■ Directions for this task:
Write out the records word for word, beginning at the line that contains "You are a computer-use" and continuing through the last line of the records, both included. Leave the pictures out.

■ Supplied entries:
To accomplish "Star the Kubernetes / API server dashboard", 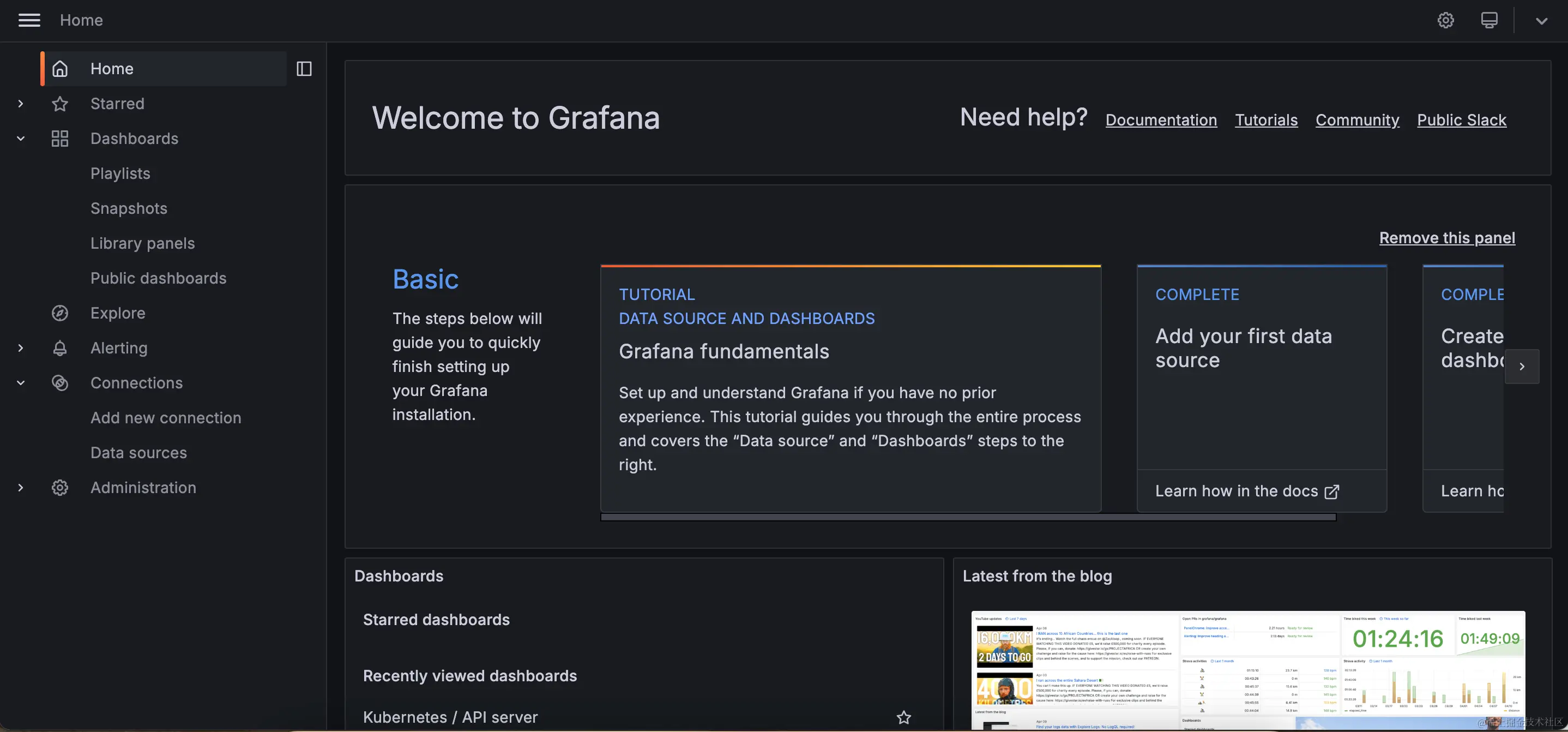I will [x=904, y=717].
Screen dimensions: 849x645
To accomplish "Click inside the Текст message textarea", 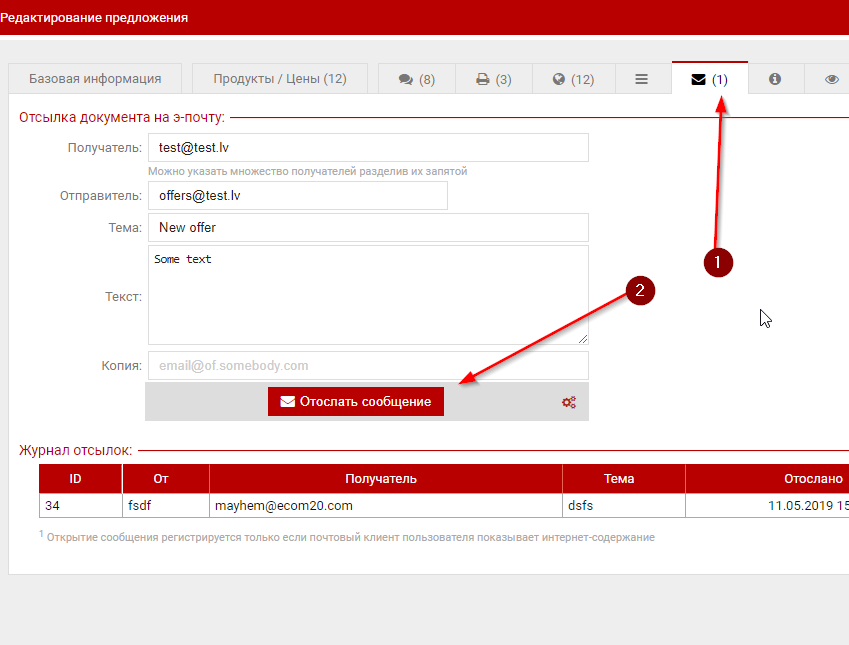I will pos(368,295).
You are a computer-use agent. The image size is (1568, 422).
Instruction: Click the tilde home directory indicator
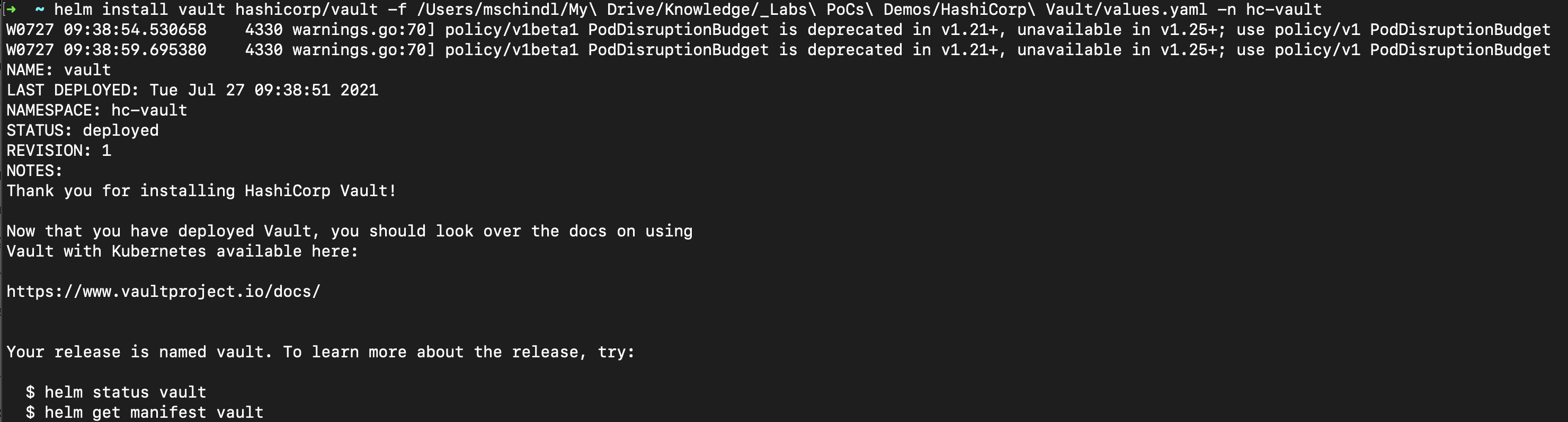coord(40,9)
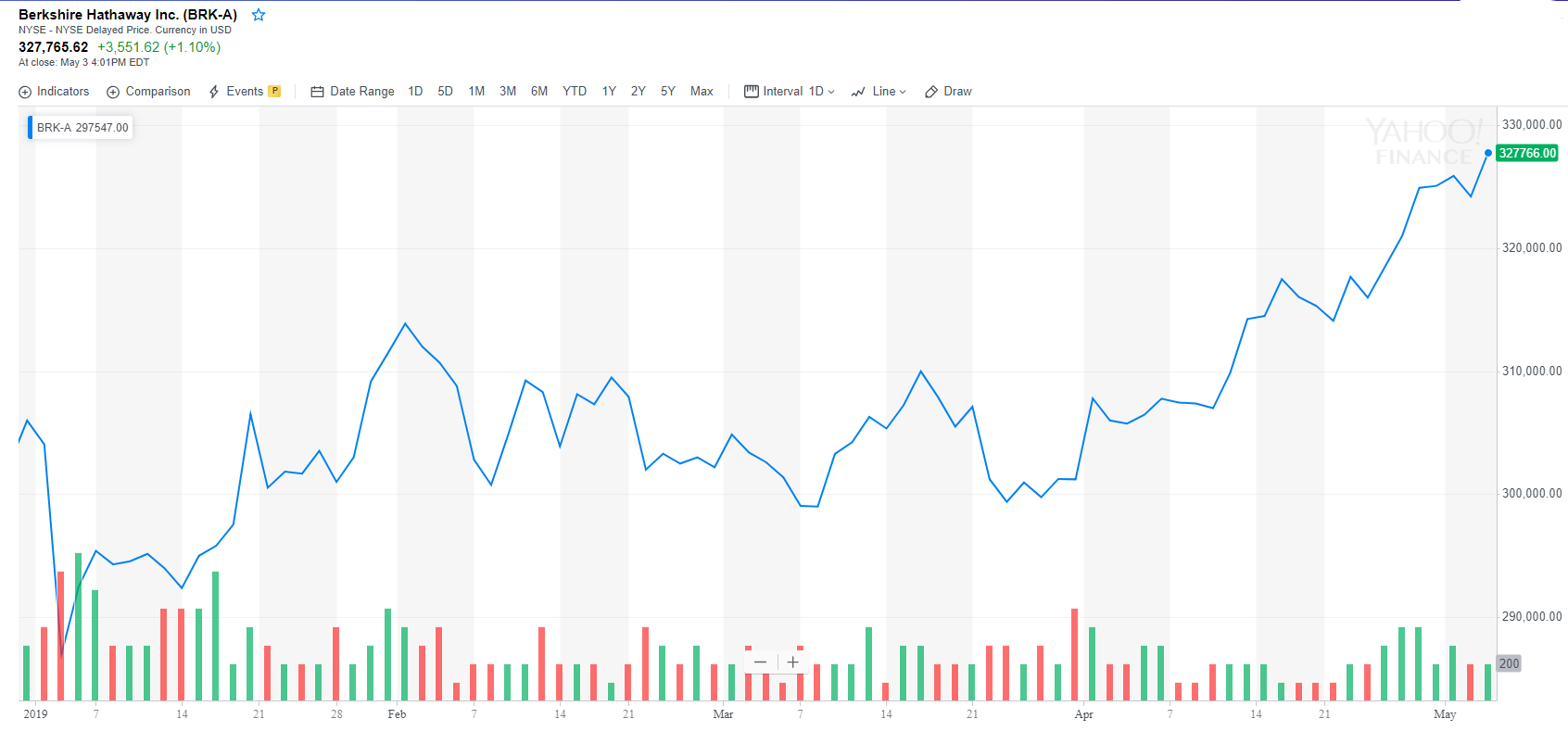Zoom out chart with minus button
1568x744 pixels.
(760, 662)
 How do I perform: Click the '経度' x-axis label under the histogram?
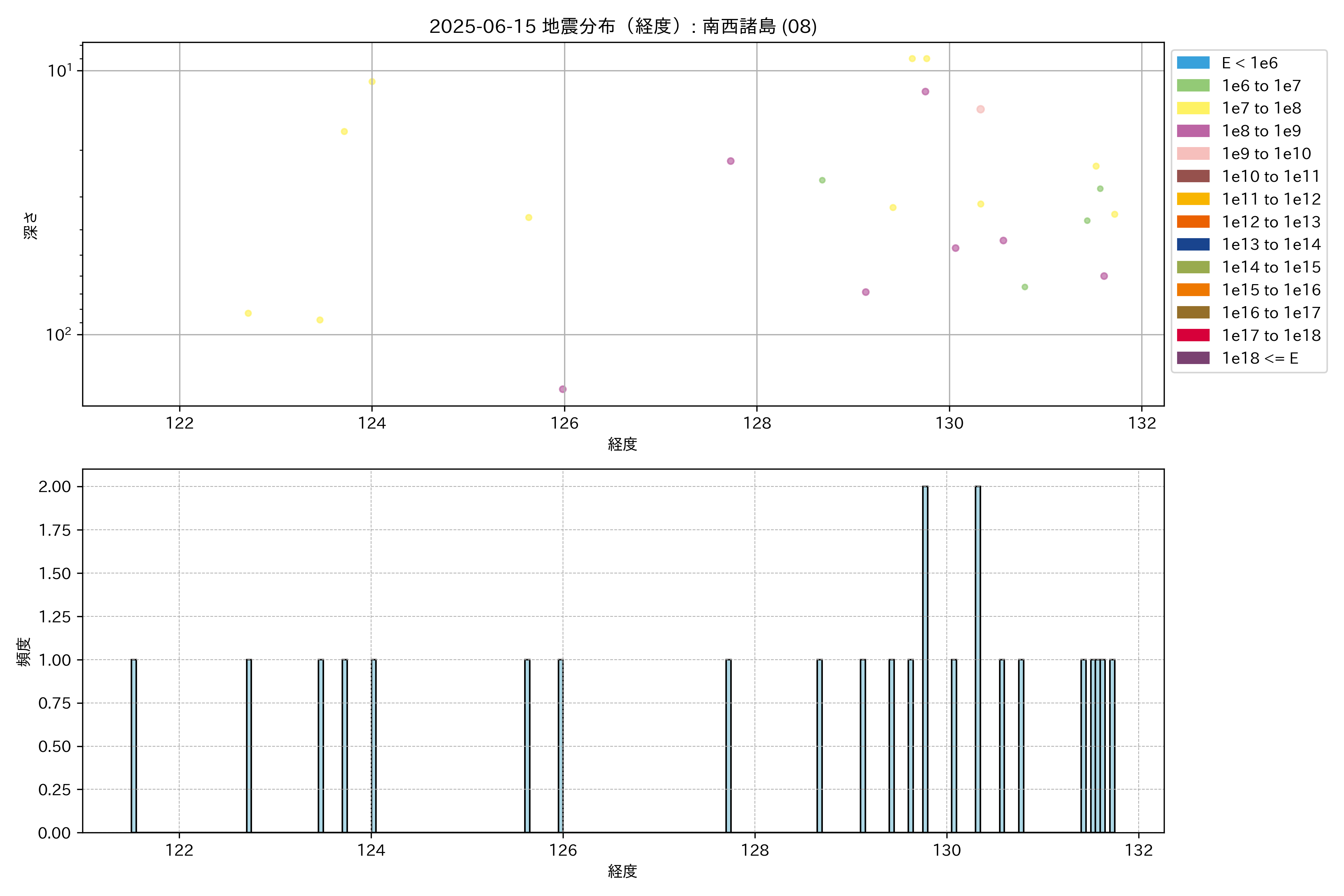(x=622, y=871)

■ The output:
You are a computer-use agent. The image size is (1568, 422).
Instruction: Click the tilde home directory indicator
coord(40,9)
Zoom out chart with minus button
1568x744 pixels.
(760, 662)
 How do I perform: Click the '経度' x-axis label under the histogram?
(x=622, y=871)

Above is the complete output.